- _The exercise_: Starting at the line that contains "Open the Domov home icon" and ending at the line that contains "The width and", give those lines of the data below as a JSON list of strings, one string per line, with blank lines left out.

- _Records provided_:
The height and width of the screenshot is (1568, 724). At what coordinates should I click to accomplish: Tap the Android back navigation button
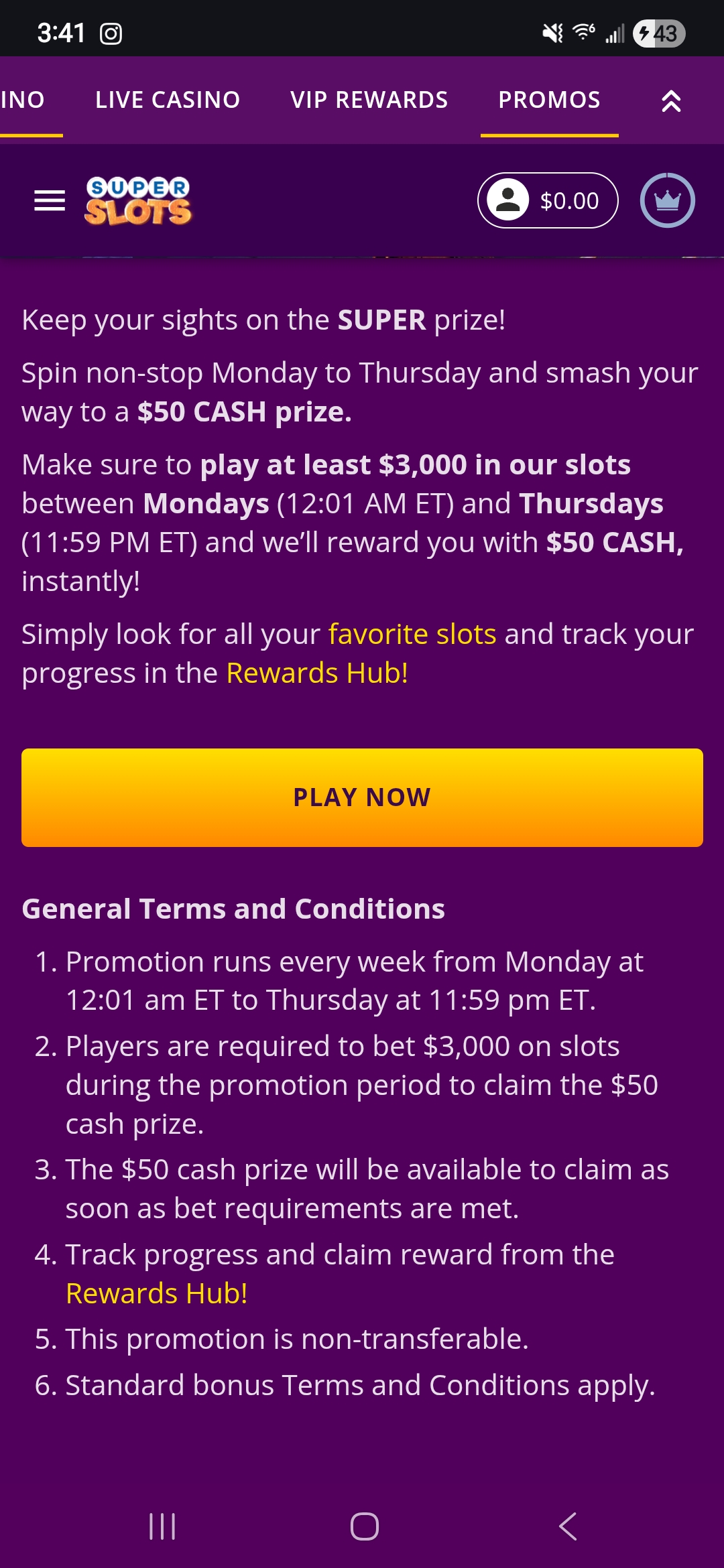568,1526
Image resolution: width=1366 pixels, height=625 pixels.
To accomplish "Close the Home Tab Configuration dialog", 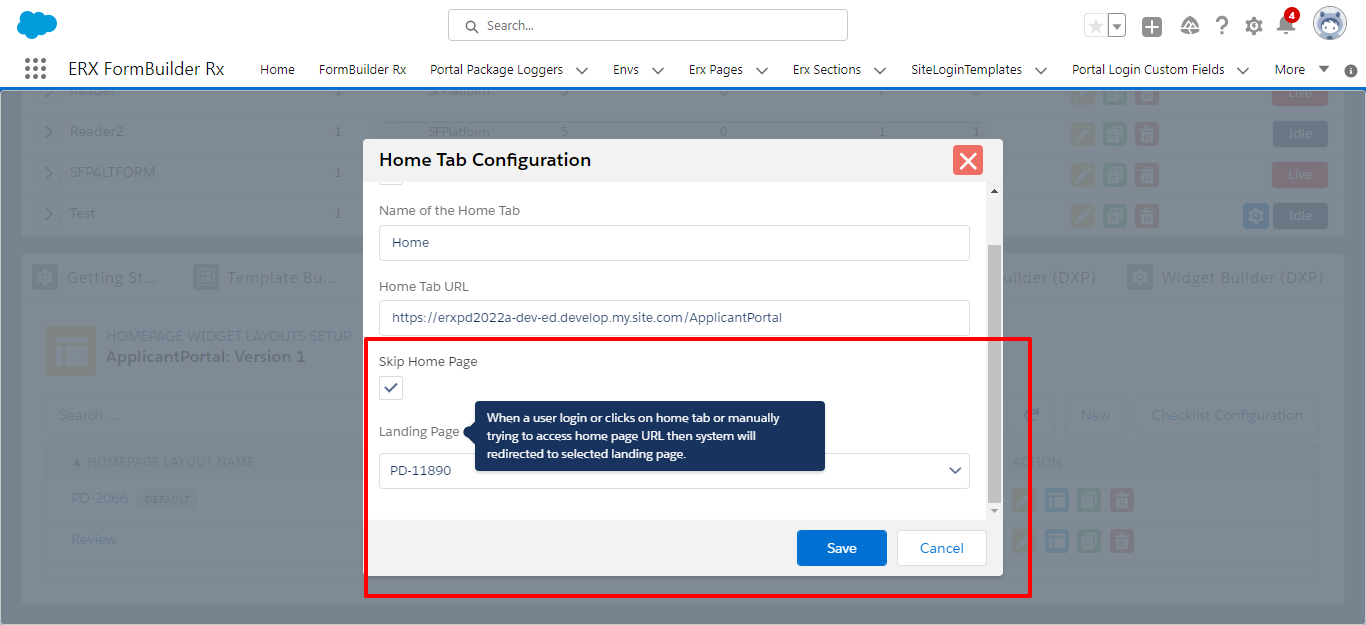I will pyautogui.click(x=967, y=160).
--
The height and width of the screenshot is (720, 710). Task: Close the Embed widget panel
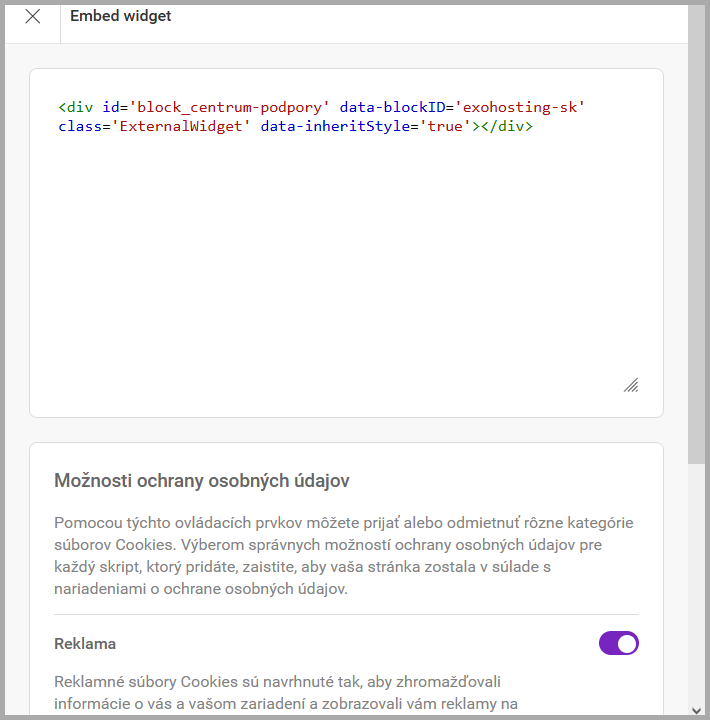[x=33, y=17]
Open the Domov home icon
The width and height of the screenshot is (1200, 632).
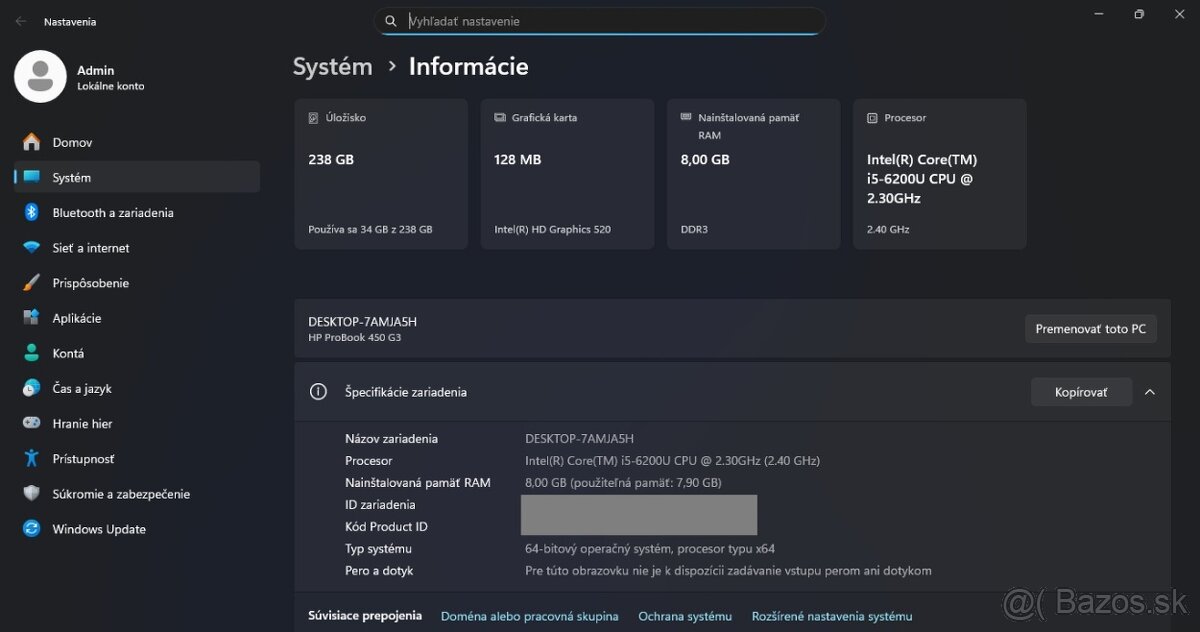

- _Solution for this task_:
[
  "Open the Domov home icon",
  "The width and height of the screenshot is (1200, 632)."
]